Primarily, we need to keep the flow of fresh contacts high continuously. We need more people receiving email 1 every day. Of course, we also need people receiving email 2, 3, 4, 5, etc every day as well. So don’t stop prospecting.
In addition, we need to be evaluating subject line performance and messaging performance so we can make informed decisions to adjust the campaign so we can improve performance.
Don’t forget you can also test out new target prospects or introduce new service lines as the focus of your content. Over time, you can go back to the people you’ve already contacted with fresh, and important updates you needed to let them know about.
Whatever you do, don’t stop now!(Unless you can’t handle the leads, then start hiring more sales people.)
Evaluating Email Outreach Results
Once your campaigns are firing, you will want to know how your results are stacking up. Understanding the structure of your campaigns and remaining patient until they have matured will be key here, and there are a few main areas you should be focusing on.
Which metrics are most important?
There are four key metrics we use to constantly evaluate the performance of our campaigns. They are, in logical order:
- Open rate – if people aren’t opening the emails, it will be very hard for them to respond to the emails.
- Click thru rate – We always include links to our client’s website in the email signature. People who are not sure if they should respond can check out our client by visiting their website. This shows an “engaged open” because the person clearly read and engaged with the email content.
- Total Response Rate – We are getting closer to the goal with all responses. Whether positive, negative or neutral responses mean people are opening the email and willing to share feedback. Neutral and negative responses can help us learn more about our targeting and messaging even though they don’t result in a conversion.
- Positive Response Rate – This is what we’re here for. A contact has responded that they are interested. We have “sparked” a conversation – see what I did there?
As a campaign matures we evaluate all these metrics to identify where we need to improve.
When do I evaluate results for a campaign?
Typically, we evaluate constantly. However, we are looking at different metrics at different parts of the campaign. We look at Open Rate from day 1. We want to make sure there is nothing wrong with deliverability, so we need to check opens constantly to identify any anomalies. Click thru rate in the beginning of a campaign is also a good indicator that the audience will likely be engaged.
Response rate is a bit trickier as we want to see some responses in the first week of any campaign, but we know we must be patient as we have to get contacts into emails 2-6 to be able to start predicting total results. At the end of the day, until the campaign is nearing completion, you will not know total results.

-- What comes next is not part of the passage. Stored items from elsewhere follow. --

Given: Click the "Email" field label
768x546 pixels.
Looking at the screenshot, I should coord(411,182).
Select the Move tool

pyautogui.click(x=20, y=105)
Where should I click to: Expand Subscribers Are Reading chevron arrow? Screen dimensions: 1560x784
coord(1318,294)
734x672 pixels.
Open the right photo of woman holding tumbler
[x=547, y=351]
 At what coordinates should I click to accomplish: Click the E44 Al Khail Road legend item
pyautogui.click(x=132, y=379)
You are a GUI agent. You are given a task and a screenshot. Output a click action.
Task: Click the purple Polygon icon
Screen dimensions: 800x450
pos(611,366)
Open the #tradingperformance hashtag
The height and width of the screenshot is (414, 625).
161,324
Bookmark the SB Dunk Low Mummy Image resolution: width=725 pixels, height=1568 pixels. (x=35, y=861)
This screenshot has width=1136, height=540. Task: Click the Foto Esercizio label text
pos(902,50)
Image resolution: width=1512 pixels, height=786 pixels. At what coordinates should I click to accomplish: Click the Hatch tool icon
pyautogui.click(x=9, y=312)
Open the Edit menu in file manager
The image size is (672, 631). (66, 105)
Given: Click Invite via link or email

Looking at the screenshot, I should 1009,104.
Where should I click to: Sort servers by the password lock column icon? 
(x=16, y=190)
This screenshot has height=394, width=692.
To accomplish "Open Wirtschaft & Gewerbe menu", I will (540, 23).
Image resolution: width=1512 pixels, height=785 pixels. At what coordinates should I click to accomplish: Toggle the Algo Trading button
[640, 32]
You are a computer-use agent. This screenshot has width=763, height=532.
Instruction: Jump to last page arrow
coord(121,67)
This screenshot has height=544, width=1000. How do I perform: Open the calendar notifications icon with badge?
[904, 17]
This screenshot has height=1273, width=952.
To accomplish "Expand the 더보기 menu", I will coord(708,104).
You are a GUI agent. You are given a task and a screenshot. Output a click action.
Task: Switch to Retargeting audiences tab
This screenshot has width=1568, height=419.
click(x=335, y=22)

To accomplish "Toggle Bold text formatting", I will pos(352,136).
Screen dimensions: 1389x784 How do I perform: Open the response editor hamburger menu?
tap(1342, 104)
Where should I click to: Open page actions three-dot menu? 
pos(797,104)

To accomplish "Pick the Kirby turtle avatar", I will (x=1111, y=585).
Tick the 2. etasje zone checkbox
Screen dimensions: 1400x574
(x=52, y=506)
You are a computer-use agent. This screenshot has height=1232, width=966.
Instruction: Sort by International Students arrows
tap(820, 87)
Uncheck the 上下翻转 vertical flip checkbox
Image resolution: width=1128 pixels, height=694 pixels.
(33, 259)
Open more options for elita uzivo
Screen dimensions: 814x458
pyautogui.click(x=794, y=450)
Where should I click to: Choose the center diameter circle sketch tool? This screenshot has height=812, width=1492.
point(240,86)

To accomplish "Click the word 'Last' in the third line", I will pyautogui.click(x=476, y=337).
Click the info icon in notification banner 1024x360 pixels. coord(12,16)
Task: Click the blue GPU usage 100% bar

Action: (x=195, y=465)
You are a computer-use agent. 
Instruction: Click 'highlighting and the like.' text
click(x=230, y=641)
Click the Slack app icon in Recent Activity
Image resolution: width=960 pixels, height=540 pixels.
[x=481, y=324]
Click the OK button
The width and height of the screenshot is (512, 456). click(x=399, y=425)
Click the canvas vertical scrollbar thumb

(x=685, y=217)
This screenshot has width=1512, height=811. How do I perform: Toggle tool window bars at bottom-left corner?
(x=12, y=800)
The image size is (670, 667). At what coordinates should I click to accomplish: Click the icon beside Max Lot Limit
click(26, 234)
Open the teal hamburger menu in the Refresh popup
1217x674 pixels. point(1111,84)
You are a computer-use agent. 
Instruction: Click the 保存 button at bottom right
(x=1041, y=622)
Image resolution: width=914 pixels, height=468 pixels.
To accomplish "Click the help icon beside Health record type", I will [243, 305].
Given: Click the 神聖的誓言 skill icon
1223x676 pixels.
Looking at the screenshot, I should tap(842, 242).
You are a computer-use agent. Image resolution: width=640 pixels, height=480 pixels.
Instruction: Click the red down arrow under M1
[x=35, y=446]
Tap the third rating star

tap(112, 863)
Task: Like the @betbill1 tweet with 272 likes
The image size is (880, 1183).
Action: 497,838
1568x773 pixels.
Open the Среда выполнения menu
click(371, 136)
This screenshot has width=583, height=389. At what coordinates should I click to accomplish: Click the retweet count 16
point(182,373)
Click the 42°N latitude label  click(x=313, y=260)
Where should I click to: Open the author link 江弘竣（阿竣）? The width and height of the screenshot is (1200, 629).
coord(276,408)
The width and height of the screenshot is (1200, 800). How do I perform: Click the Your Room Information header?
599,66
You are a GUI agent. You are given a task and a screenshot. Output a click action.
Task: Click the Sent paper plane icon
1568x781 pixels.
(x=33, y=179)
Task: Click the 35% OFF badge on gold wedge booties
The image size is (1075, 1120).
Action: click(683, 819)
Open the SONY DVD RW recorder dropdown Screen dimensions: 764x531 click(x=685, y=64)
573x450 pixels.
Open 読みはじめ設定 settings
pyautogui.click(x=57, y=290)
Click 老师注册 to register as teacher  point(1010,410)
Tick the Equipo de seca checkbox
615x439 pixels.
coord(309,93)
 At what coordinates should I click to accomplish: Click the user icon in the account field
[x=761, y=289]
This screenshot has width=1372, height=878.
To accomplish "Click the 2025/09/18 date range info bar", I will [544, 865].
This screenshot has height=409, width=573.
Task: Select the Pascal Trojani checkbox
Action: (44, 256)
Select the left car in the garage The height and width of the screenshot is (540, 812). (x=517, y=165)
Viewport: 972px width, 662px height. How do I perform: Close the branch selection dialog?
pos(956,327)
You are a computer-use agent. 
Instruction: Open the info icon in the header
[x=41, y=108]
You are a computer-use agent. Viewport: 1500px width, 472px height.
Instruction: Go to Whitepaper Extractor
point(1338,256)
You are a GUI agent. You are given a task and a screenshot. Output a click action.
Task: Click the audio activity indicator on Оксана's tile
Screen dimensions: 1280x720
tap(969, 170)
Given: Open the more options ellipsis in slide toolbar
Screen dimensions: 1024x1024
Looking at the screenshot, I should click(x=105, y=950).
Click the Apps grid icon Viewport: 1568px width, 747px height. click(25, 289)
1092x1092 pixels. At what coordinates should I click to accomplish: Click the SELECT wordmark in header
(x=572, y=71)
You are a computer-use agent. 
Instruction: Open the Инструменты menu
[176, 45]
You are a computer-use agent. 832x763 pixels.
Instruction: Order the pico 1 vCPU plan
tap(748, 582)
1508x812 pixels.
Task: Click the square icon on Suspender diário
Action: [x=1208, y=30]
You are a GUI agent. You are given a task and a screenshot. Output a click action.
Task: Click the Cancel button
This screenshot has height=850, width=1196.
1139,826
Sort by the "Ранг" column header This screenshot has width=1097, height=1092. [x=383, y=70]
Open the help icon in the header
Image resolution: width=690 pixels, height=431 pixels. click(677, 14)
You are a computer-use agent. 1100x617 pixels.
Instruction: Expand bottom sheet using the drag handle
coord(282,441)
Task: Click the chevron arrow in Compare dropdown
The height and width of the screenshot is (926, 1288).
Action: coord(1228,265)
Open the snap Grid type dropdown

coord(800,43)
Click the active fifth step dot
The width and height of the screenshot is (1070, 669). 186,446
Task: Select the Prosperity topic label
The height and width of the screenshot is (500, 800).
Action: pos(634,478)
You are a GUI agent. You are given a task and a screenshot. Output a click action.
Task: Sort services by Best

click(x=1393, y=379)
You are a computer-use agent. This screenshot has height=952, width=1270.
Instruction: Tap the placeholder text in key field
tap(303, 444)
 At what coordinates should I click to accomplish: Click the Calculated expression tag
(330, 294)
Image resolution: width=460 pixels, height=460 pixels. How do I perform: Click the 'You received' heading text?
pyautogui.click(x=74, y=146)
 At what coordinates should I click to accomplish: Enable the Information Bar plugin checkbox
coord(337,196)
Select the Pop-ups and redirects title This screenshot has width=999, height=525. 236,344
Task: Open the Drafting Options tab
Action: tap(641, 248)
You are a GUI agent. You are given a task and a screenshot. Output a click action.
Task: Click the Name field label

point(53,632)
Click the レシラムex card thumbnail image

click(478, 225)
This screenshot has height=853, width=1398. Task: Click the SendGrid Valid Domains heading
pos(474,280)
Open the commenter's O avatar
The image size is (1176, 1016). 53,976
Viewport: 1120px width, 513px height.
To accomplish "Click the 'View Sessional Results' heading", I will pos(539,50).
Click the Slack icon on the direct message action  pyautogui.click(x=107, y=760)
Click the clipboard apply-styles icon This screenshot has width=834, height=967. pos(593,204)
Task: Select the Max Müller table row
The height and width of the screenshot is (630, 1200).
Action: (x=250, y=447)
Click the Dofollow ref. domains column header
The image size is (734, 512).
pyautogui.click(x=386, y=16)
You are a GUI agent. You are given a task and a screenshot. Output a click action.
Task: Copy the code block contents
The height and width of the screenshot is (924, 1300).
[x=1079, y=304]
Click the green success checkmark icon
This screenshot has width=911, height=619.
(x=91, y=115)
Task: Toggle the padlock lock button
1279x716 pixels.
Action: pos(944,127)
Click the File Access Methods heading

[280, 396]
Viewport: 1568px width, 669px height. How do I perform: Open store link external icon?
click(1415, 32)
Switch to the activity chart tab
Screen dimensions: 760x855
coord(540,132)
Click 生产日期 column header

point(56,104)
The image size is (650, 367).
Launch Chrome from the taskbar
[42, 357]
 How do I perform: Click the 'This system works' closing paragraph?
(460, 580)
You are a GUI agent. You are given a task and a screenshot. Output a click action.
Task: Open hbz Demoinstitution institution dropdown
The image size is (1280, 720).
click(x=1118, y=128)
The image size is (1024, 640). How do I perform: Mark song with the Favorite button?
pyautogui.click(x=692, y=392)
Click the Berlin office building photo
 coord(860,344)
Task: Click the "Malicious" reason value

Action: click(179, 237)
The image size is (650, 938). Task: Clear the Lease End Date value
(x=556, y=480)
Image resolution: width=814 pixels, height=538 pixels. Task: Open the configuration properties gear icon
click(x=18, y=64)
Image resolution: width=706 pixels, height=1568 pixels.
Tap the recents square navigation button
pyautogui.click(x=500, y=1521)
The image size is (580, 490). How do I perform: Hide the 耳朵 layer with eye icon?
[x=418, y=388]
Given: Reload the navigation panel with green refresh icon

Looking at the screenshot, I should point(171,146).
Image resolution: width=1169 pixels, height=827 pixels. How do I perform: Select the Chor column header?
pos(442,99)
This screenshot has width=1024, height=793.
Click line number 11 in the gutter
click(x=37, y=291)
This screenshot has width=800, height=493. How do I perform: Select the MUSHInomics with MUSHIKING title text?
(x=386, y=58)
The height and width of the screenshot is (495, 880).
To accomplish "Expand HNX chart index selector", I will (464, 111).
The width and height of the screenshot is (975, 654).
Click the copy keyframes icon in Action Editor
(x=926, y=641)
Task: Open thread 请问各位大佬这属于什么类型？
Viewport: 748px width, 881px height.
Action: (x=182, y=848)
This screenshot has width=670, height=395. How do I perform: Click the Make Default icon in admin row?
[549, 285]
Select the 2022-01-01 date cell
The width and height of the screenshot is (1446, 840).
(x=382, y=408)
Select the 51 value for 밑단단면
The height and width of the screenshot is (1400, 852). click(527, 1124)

How to track results beyond initial email outreach
We track results from each campaign through our sales funnel by adding tags and notes. Companies use so many different CRM systems with their sales teams that it’s impossible to give a standard one-size-fits-all explanation, but this is our system:
When a prospect’s response is marked as a Positive Response in our email outreach system, it is automatically added as a contact and a “Deal” in our CRM. The lead source for the deal is added as “Email Outreach” and the deal is titled the campaign name the contact was associated with. As long as the contact is an active deal, we know where they came from. They then are guided through our normal sales process – Discovery Call, Presentation, Proposal, Won and On-boarding.